DISCLAIMERS: non sono miei, sigh sob! Ma del mitico Inoue!

La canzone da cui mi sono lasciata ispirare è delle Destiny’s Child…

C’è un omaggio a Chobits… riuscite a trovarlo?

Il titolo richiama quello di un racconto d’amore che fa parte di una raccolta che non mi stanco mai di rileggere.

DEDICHE: è tutta per Riachan, per ringraziarla di tutto quello che fa per noi!

Ti voglio bene, principessina!

Goditi questa sweet fic…spero ti piaccia!

FESTEGGIAMENTI: la mia trentesima fic su Slam Dunk!Ewiwa! festeggiamo!

Spumante, champagne, fragole, ostriche, chi più ne ha più ne metta insomma!

Grazie a tutte le ficwriter e le amiche che mi sono state accanto finora…

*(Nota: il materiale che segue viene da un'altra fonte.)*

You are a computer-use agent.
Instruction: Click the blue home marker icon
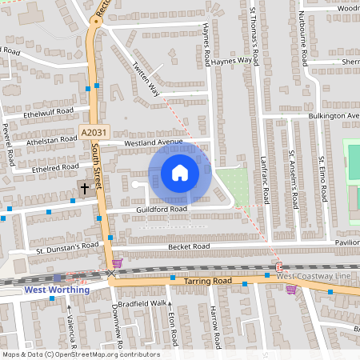click(180, 173)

Senza il vostro appoggio non avrei mai raggiunto questo traguardo! Grassie! Vi voglio bene!

NOTE 01: tra gli asterischi i flash back, in corsivo il testo delle canzoni/poesie, i cambi di POV sono segnalati...tutto come sempre insomma!

NOTE 02: come sempre è tutto buttato a caso, non cercate riferimenti né temporali né di luogo né di nessun altro tipo!!!

NOTE 03: visto che oggi mi sento buona...lieto fine per tutti!!!! FORSE…

E ora (parappappà) la fiction! (da quant’era che non lo scrivevo ç_ç)

 

Non parlo più!





Te ne ricordi ancora

di Marty


Ricordi ancora la prima volta che ci siamo incontrati?

Sembra passata una vita intera, vero, do’hao?

Siamo cambiati tanto, da allora…o forse no.

Diciamo che guardandoti tra le lenzuola, abbandonato in un sonno che ti rende ancora più bello, l’unica cosa che riesco a pensare è la fortuna di averti al mio fianco.

E ricordo benissimo la prima volta che ci siamo incontrati: quel pomeriggio, sulla terrazza, dove io volevo solo schiacciare un pisolino per ritemprarmi in vista del primo incontro con il club di basket.

Avevo paura, lo ammetto.

Era quasi un esame, per me: sapevo di essere bravo, non dico di no, ma avrei davvero dato qualunque cosa per fare una buona impressione sui miei nuovi compagni di squadra.

Ero stanco di essere considerato asociale, arrogante e gelido.

Ero stanco di stare solo.

Iniziavo a desiderare di dividere il mio mondo (per quanto limitato) con qualcun altro.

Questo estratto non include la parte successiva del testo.